──────── INFORMATION GIVEN
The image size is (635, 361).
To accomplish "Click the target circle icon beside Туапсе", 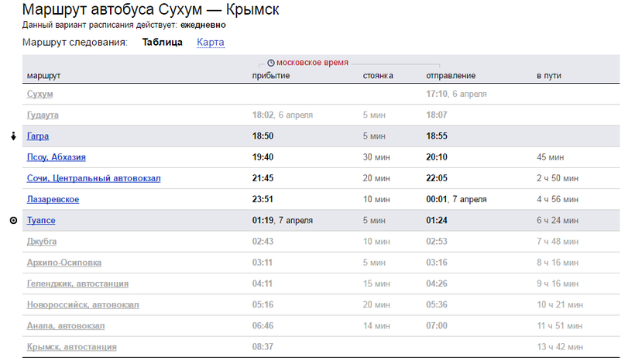I will point(13,221).

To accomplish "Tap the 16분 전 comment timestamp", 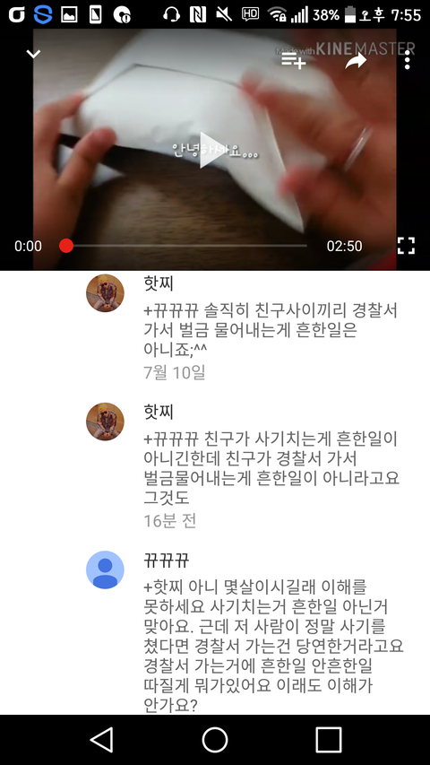I will tap(169, 520).
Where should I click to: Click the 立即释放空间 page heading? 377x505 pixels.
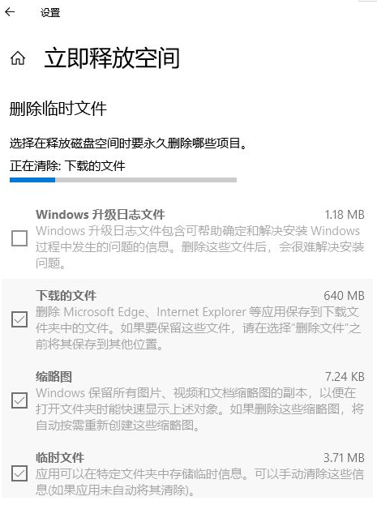pos(112,58)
────────────────
AIM OF THE TASK
From the line with "Where should I" down to the last line of the records above, restate each line verbatim, passing over any picture.

SOLUTION TO THE EXERCISE
Where should I click to: Click the 立即释放空间 page heading? 377x505 pixels.
pos(112,58)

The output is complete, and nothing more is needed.